── Texto base
Fotografías:Cortesía Casa de la Poesía Silva
5 de Julio de 2013
Por:

Este mes se celebran cien años del nacimiento de Eduardo Carranza, cuyos versos partieron en dos la poesía colombiana.

Por Daniel Samper Pizano

El poeta que cantaba a las muchachas

Eduardo Carranza cumplía una ineluctable y esmerada ceremonia todos los años. El 24 de septiembre invitaba a su hija María Mercedes y a algunas amigas de ella que llevaban el mismo nombre a celebrar el día de la Virgen de las Mercedes. Empezaba el rito en su casa, con unos aperitivos de estirpe española rociados con vino verde gallego o amontillado de Jerez. El primer brindis era por Mercedes Fernández de Carranza, la madre del poeta, que estásepultada en el mismo cementerio de Sopó al que finalmente fueron a parar también sus propios restos y los de María Mercedes. Luego venían varios brindis más. Cuando ya los espíritus estaban dispuestos y Carranza había empezado a desgranar sonetos, el grupo se trasladaba a un restaurante alemán, donde el poeta ordenaba codillo de cerdo para la concurrencia. (Vea algunos de los poemas de Eduardo Carranza)

Toda comida era para él una ocasión especial, que, en lo posible, debía festejarse con amigos y poesía. Al terminar el condumio, repetía siempre en forma solemne y melancólica: “Un almuerzo menos”. Entonces doblaba la servilleta sobre la mesa y se incorporaba para salir.

Exactamente cien años después de su nacimiento y veintiocho de su muerte, Colombia revive la memoria de Eduardo Carranza por medio de una serie de actos, recitales, ediciones especiales de sus obras y diversos homenajes. En este país gobernado por la mezquindad y la violencia, donde las clases de español y literatura han ido desapareciendo del pénsum y los hampones llenan las pantallas de televisión y las portadas de revistas, son más lo que ignoran que Carranza ha sido uno de los grandes poetas colombianos (el mayor, en mi franciscana opinión) que quienes lo saben. 

Resulta peligroso preguntar por él a un menor de 50 años citando sólo el apellido, porque podría confundirlo con otro Carranza que es mucho más célebre en estos días: don Víctor, un esmeraldero vulgar que caminó siempre por las líneas blancas de Código Penal, y a veces, incluso, resbalaba. Una consulta en Google, por mera curiosidad, arroja las siguientes cifras tristes: Víctor Carranza: 13’100.000 resultados y Eduardo Carranza: 3’750.000. ¿Habrá una radiografía más elocuente y trágica de nuestro pobre país?
────
• Tareas propuestas:
1 > ¿Qué formas de homenaje enumera el artículo sobre Eduardo Carranza con las que Colombia revive su memoria?
2 > Retoma el artículo sobre Eduardo Carranza justo después de su última oración.
── Conjunto de datos
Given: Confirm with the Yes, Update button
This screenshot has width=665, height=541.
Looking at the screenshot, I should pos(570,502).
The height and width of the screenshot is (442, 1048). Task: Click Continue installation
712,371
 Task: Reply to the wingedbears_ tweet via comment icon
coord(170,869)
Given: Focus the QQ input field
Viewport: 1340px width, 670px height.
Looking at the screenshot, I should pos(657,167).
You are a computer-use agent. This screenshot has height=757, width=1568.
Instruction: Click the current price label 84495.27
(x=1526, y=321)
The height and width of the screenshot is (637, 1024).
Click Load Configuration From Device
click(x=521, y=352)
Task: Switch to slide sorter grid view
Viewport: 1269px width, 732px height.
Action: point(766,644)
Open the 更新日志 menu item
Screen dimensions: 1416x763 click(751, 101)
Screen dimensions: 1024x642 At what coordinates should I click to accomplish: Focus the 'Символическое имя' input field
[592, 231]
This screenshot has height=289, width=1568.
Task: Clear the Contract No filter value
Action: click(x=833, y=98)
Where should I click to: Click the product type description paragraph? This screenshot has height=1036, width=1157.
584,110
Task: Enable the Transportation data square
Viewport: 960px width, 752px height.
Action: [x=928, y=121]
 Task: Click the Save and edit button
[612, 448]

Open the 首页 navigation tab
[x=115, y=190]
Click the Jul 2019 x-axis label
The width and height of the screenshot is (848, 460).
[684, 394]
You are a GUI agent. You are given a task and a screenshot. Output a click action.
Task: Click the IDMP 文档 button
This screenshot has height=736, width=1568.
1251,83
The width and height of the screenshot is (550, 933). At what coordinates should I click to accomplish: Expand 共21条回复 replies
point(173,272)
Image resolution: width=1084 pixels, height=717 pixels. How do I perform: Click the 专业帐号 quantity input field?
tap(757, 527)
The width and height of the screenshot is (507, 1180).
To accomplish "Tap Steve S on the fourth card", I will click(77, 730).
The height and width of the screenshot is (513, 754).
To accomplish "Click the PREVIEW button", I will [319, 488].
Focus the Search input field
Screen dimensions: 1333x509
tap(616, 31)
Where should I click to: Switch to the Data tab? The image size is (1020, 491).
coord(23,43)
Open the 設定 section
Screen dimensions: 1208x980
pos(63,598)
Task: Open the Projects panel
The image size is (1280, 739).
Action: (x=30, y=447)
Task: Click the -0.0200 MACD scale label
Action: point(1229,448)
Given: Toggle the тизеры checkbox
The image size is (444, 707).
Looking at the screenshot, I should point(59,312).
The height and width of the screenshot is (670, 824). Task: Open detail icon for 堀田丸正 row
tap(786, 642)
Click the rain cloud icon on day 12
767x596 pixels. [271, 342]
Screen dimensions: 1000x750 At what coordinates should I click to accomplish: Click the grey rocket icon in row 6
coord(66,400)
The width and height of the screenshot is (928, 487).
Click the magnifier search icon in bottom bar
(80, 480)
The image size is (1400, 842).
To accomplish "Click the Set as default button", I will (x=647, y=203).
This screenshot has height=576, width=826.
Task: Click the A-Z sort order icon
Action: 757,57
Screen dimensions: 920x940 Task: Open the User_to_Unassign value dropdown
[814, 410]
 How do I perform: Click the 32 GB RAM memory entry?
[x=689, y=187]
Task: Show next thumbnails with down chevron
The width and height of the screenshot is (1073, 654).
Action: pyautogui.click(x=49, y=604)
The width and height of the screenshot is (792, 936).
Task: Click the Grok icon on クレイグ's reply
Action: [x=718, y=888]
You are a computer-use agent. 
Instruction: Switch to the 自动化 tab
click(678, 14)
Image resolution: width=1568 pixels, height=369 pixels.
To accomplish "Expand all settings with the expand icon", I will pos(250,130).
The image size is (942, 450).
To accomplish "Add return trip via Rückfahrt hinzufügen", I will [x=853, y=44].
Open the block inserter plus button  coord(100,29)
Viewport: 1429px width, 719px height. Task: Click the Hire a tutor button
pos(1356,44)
────
• Respuestas:
1 > Actos, recitales, ediciones especiales de sus obras y diversos homenajes.

2 >
Recuerda el sol de los venados

El hijo de Januario Carranza y Mercedes Fernández nació en una hacienda de Apiay, llanos orientales, rodeada de grandes ríos y sabanas ilímites y calientes. A los cinco años murió su padre y cambió todo. La mamá y Eduardo y sus dos hermanos terminaron viviendo entre montañas y neblina en Chipaque, Cáqueza y Bogotá, “2.600 metros más cerca de las estrellas”, como dice un eslogan de Avianca que Carranza habría firmado.
En 1946, el poeta recordó sus años infantiles de cordillera y quietud en “El sol de los venados”, uno de sus más bellos poemas:

Recuerdo el sol de los venados
desde un balcón crepuscular.
Allí fui niño, ojos inmensos,
rodeado de soledad...

La viuda de Carranza y sus tres hijos peregrinaron por múltiples refugios familiares y cuando Eduardo tenía 18 años, se instalaron en la campiña de Ubaté. Allí se enamoró Carranza por primera vez y por primera vez sintió la necesidad de expresar lo que sentía a través de una poema. Como había sido buen estudiante de preceptiva literaria, confiesa que ensayó “toda clase de formas métricas” y produjo unos versos encorsetados “que tuve el acierto de nunca publicar”. 

Dos años después llegó a Bogotá, dispuesto a ser profesor de literatura, y se zambulló en la poesía simbolista francesa, la generación española del 27 (García Lorca, Alberti, Gerardo Diego) y los nuevos poetas latinoamericanos, como César Vallejo, Pablo Neruda y Nicanor Parra. El catalizador fueron los poetas del Siglo de Oro, principalmente Quevedo. Es en ese momento cuando nace la poesía de Carranza, que iba a dar un volantín a la estética reinante.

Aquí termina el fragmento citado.